People always ask writers, “Where do you get your ideas?”. The question seems to suggest that they think a writer gets an idea and then sits down and writes it. For me, though, it’s usually the other way around. I write to find out what my idea is.

Today was the ninth day of working on the new book, the third of the Poke Rafferty series that begins with A Nail Through the Heart. And, as usual at this stage of a book, I’m writing literally everything that comes to me, sort of circling the drain until I can begin to center in on whatever will prove to be the heart of the story.

The Bangkok books all tell two or three stories that are sort of braided together into one big story, and they often begin with what, for want of a better word, I’ll call an image. One of the images I started this book with is a young girl — seventeen, eighteen — who has run away from the poverty of northeastern Thailand and has been in Bangkok such a short time she’s still not sure which way to look when she steps off the curb. She literally doesn’t know how she’s going to live, and then , out of nowhere, someone hands her a baby. I thought it would be fun to see whether a relationship would develop between the girl and the baby, and if so, how it would develop.

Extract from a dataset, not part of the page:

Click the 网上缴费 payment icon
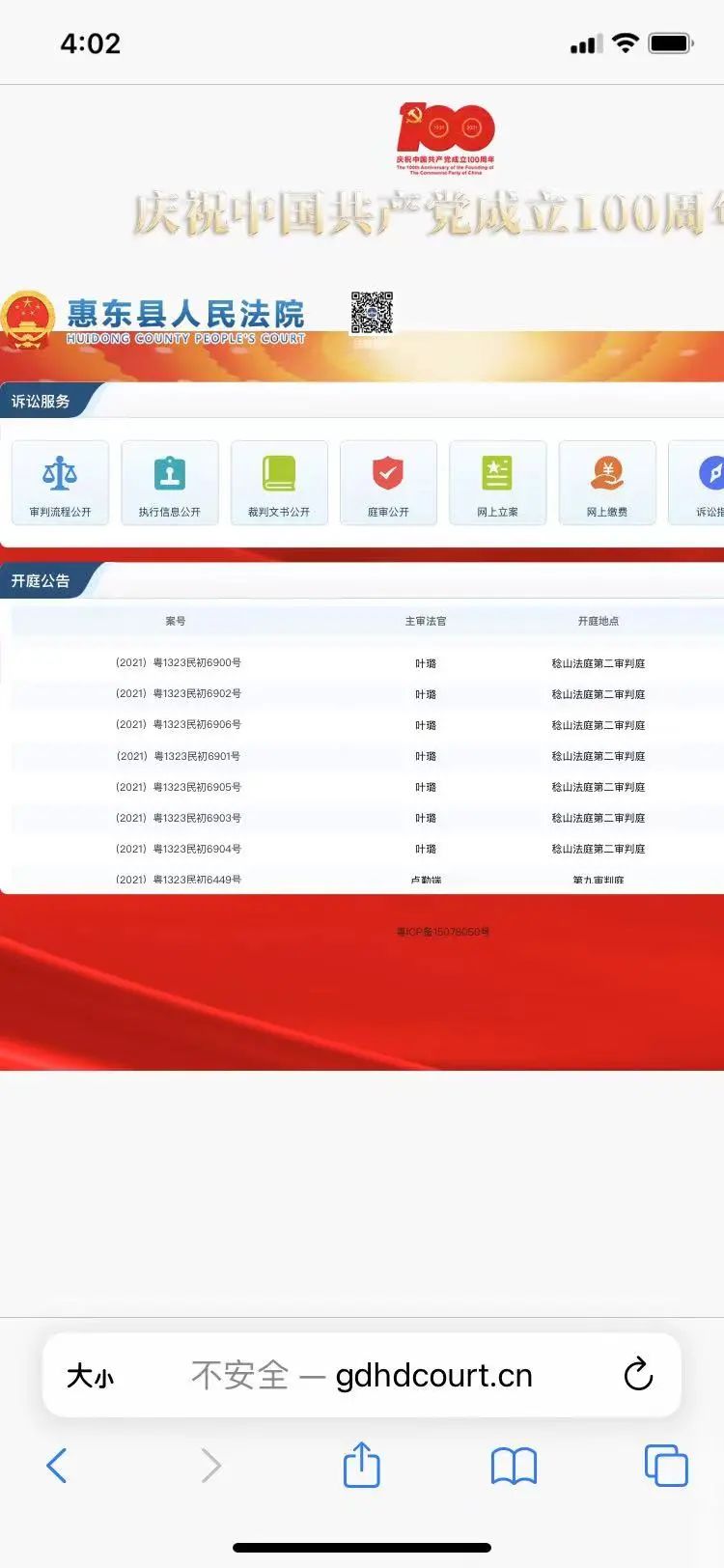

But then, of course, I had to ask myself, who would hand her a baby? And why? The answers to those questions led me to several new characters who have proved to be interesting. And writing the girl gave me some questions about why she had left the northeast, and who might be looking for her, and that opened up some more potentially interesting areas. So here I am, nine days later, with the beginning of a story about a girl and a baby cast adrift in an enormous city, surrounded by people who don’t necessarily wish them well.

And just now as I was writing this, I asked myself who the baby is. Something else to explore in the next few days.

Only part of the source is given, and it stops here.